The axe is driven straight into Chris’s stomach with full force. The blade buries deep, tearing through fabric, muscle, and organs in a single violent motion. The impact knocks the air out of him instantly. His body jerks forward, then locks in place, back arching as his mouth opens in a silent scream. Blood spills immediately, pouring down over his hands as he instinctively clutches at the handle lodged in his abdomen.

“CHRIS,” Beth screams as she lunges toward him. “Chris!”

His eyes are wide with shock, pupils blown out as his body begins to tremble. His lips quiver as he tries to breathe. He coughs hard, and blood bursts from his mouth, splattering Beth’s bare arms and the snow between them. Red flecks cling to his teeth and run down his chin.

“Beth,” he wheezes, his voice thin and broken. “Baby. Run.”

The word barely makes it out. His knees buckle as his strength gives way. The killer stays close. Gloved hands wrap around the axe handle still buried in Chris’s stomach. Chris feels it before he sees it. His entire body seizes as a strangled sound tears out of his throat.

“No,” he gasps. “Stop.”

The axe is ripped free and driven in again with brutal force. The blade tears deeper through his torso, shredding what little resistance remains. His body collapses forward as blood pours freely now, soaking his shirt and spreading beneath him.

Beth stumbles backward as her legs buckle beneath her. The air leaves her lungs in a single rush and her vision narrows until there is nothing but Chris on the ground. His body twitches once and then goes still.

The killer lifts their head and turns toward her. Snow clings to their clothes and blood coats their hands. They raise one finger and point straight at her.

Beth’s mind blanks under what she’s seeing. Whatever thought she had falls apart, and her body moves on instinct alone.

She turns and runs.

She runs until her chest burns so badly it feels close to splitting, each breath shallow and frantic. Her calves scream with pain, muscles tightening and threatening to fail as her bare feet strike frozen ground, roots, and rock. Trees blur together as she pushes forward, her breaths breaking into panicked sobs that barely keep her upright.

The chainsaw starts behind her. The engine catches with a rough, uneven roar that cuts through the forest and the storm. The sound climbs rapidly, growing louder and more aggressive as the motor revs higher. Metal screams against metal as the chain spins faster, the noise tearing through the air and closing the distance behind her.

“No. No. No. Please,” Beth cries, words tumbling out of her in raw sobs as she crashes through branches that tear at her face and arms. She slips on ice and mud, goes down hard, rolls, slams into a tree, then staggers back up.

The chainsaw roars again, closer this time.

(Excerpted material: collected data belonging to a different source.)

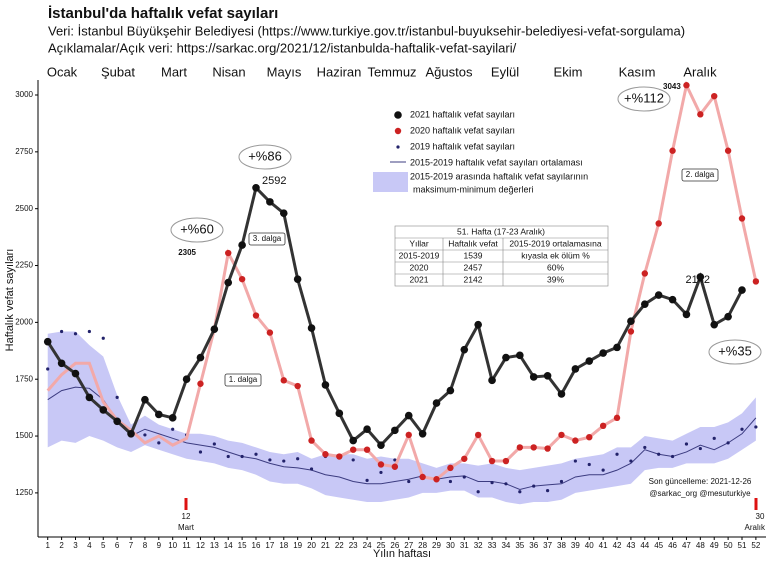  I want to click on wave-label: 3. dalga, so click(268, 238).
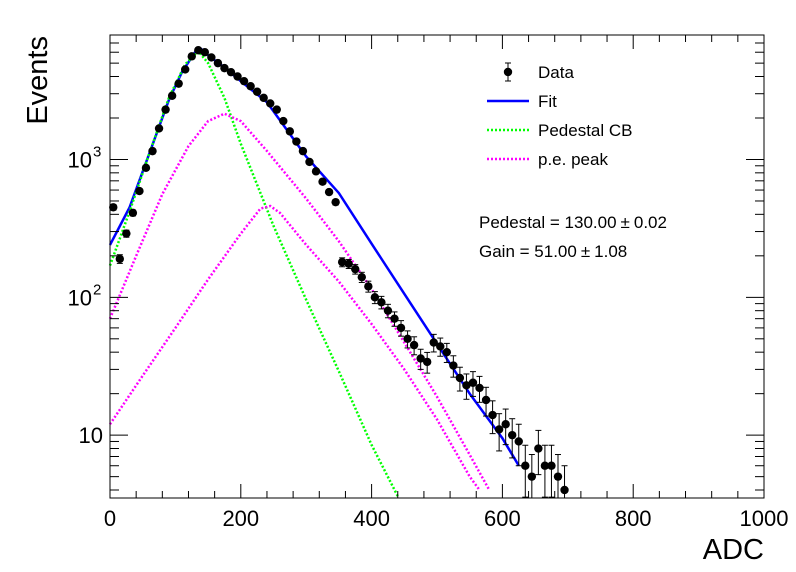 The image size is (796, 572). What do you see at coordinates (586, 252) in the screenshot?
I see `gain-pm: ±` at bounding box center [586, 252].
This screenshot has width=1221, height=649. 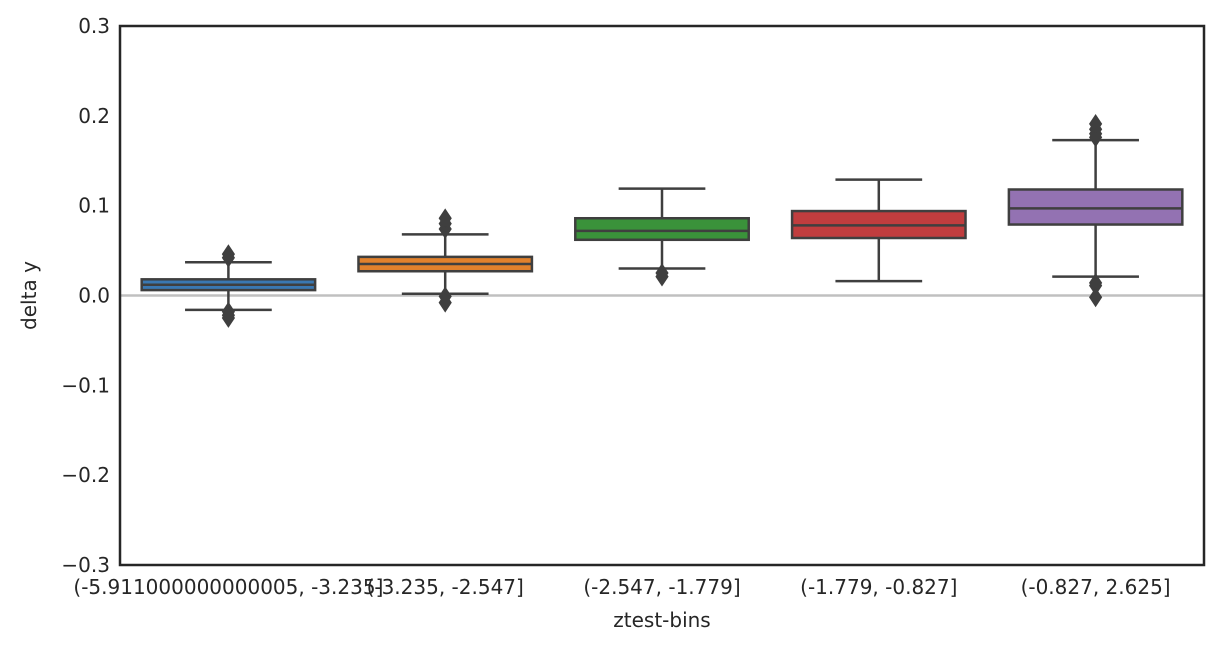 What do you see at coordinates (1096, 587) in the screenshot?
I see `x-tick-label: (-0.827, 2.625]` at bounding box center [1096, 587].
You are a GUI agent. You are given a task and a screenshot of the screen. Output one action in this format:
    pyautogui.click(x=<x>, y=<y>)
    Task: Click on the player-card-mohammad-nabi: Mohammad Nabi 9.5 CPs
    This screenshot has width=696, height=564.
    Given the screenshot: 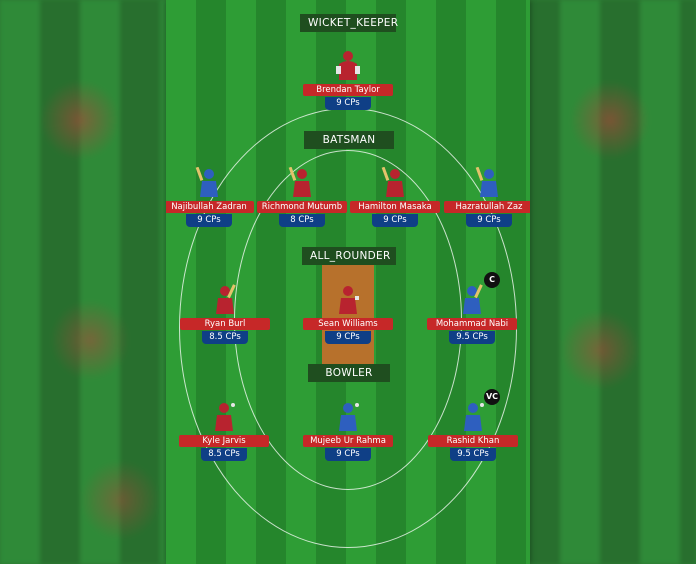 What is the action you would take?
    pyautogui.click(x=472, y=319)
    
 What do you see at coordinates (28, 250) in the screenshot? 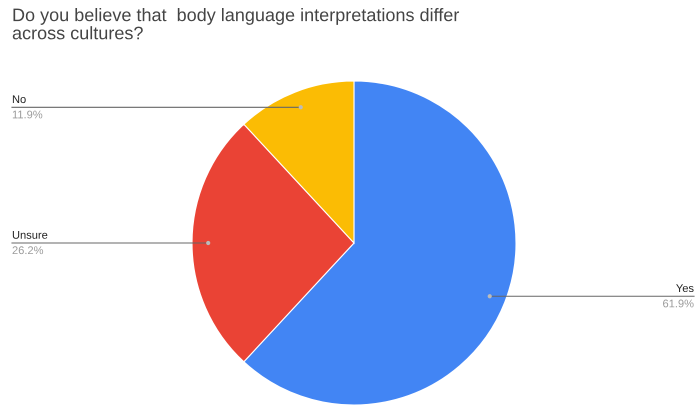
I see `data-label: 26.2%` at bounding box center [28, 250].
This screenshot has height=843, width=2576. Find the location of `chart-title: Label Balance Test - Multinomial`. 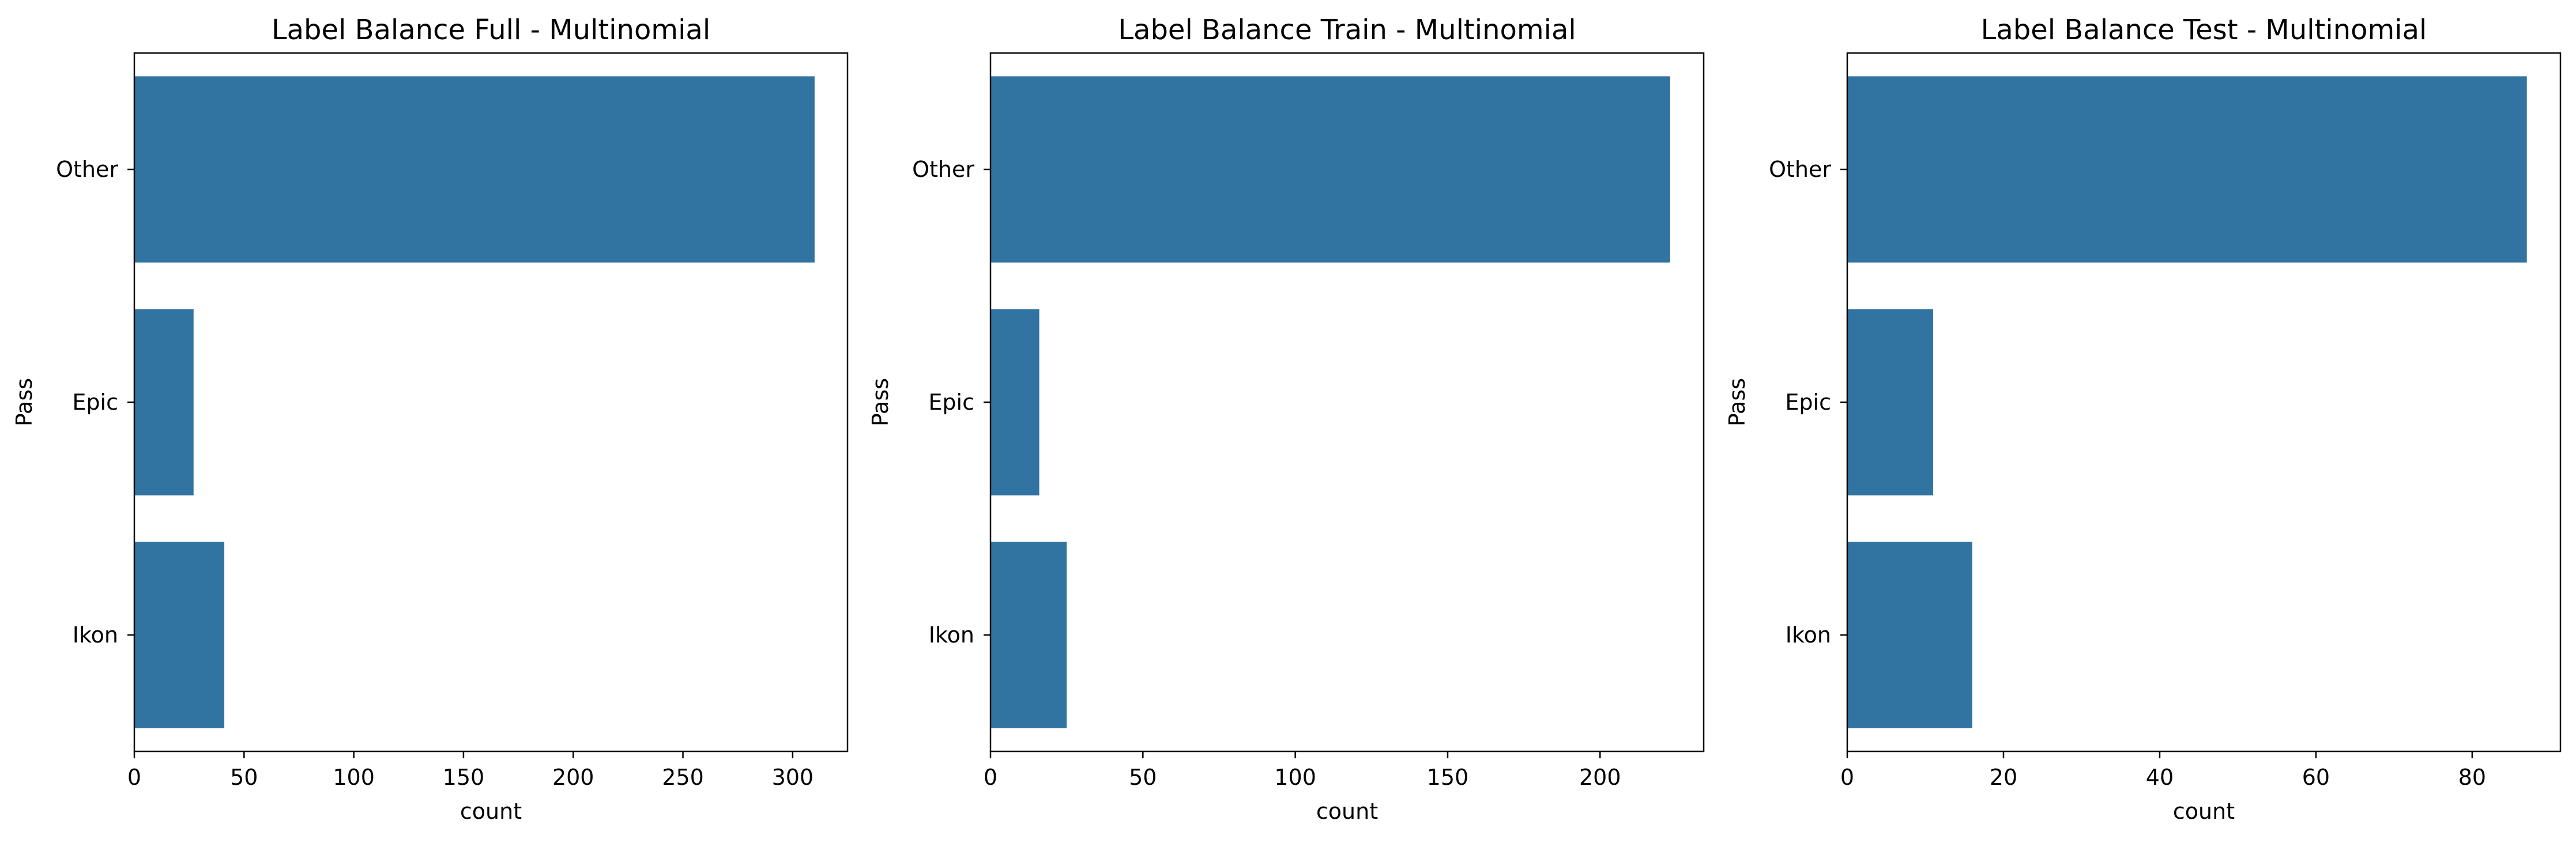

chart-title: Label Balance Test - Multinomial is located at coordinates (2204, 30).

Beth’s foot comes down wrong as she runs. A jagged rock punches straight through the sole of her foot. The impact steals her balance instantly. Her ankle twists as her weight collapses onto the injury, and she goes down face first. Her chin slams into frozen dirt with a muffled crack that rattles through her skull. Pain detonates up her jaw and into her ears, leaving her stunned and gasping. She tries to scream and only manages a wet sob.

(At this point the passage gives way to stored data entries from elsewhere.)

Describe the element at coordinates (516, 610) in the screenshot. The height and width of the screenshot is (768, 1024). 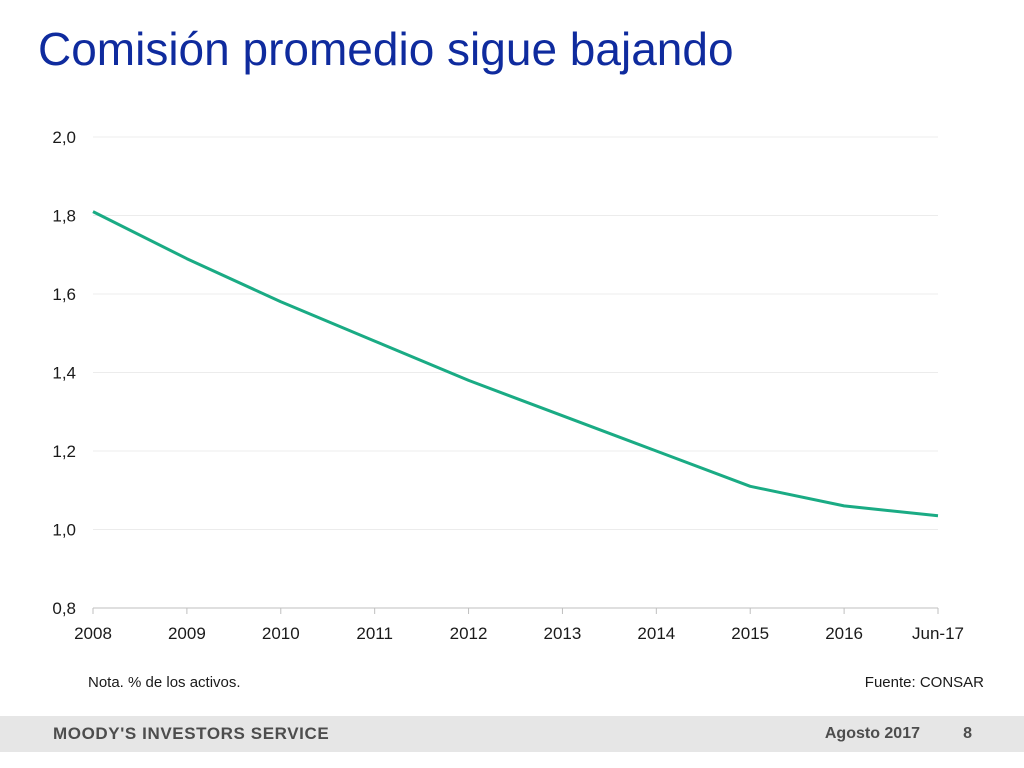
I see `x-axis` at that location.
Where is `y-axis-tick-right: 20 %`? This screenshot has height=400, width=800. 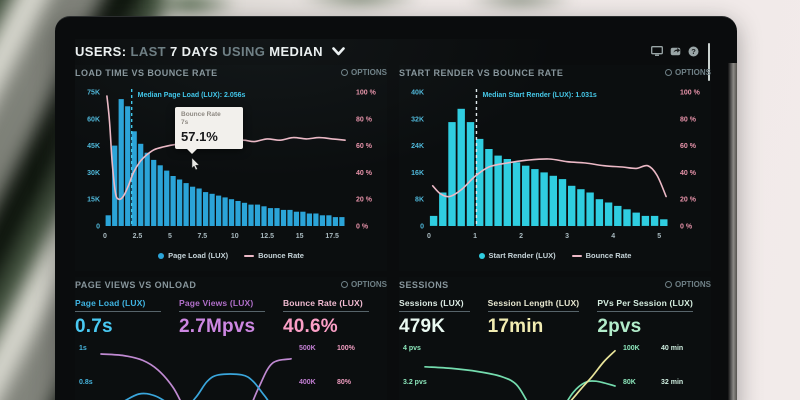 y-axis-tick-right: 20 % is located at coordinates (688, 200).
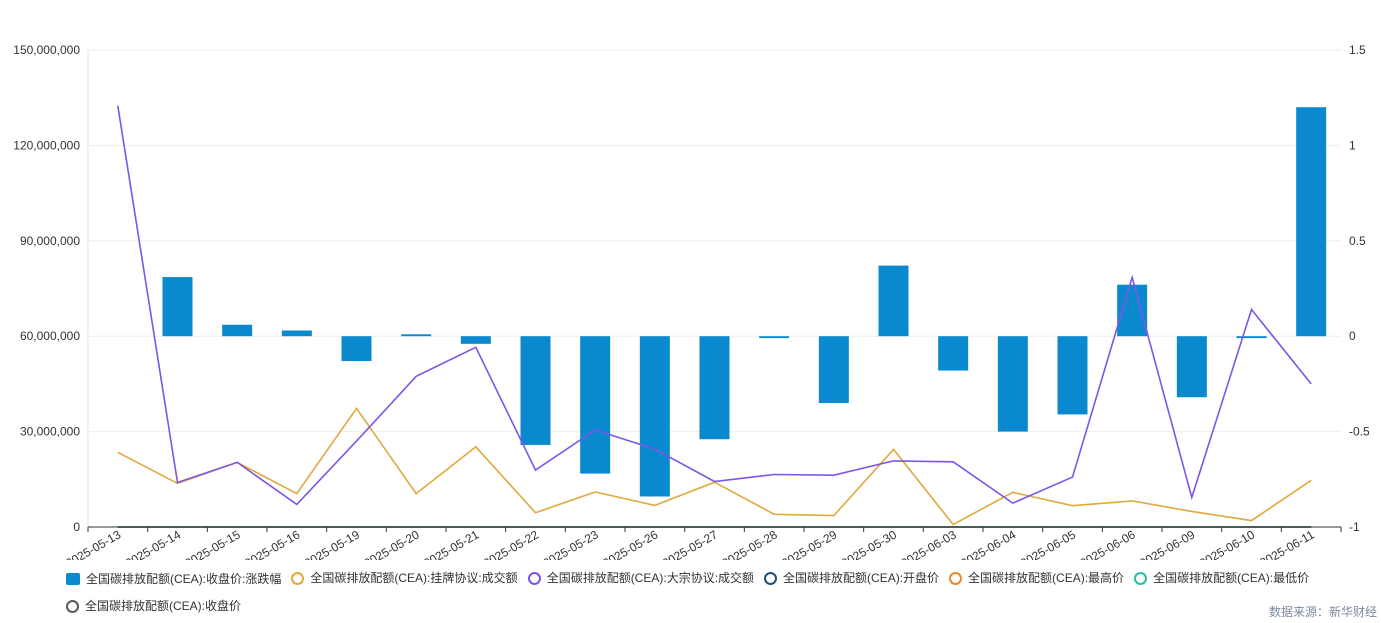 The image size is (1381, 623). Describe the element at coordinates (1352, 145) in the screenshot. I see `y-right-tick-label: 1` at that location.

Beth scrambles backward, palms digging frantically into the ground as she fights to put distance between herself and the sound. Broken sticks drive into her hands and wrists. Blood smears across the snow in streaks as she drags herself away, her injured foot trailing uselessly behind her and leaving a thick red trail wherever it touches.

The chainsaw revs again.

Boots crunch closer, each step pressing into the snow. The figure steps into view. They are tall, shoulders broad beneath dark clothing dusted with snow. Their grip on the chainsaw is relaxed. The blade is still running as it drags behind them, chewing into ice and stone. Sparks burst where metal strikesrock. The air fills with the stench of fuel and hot oil layered over blood and pine.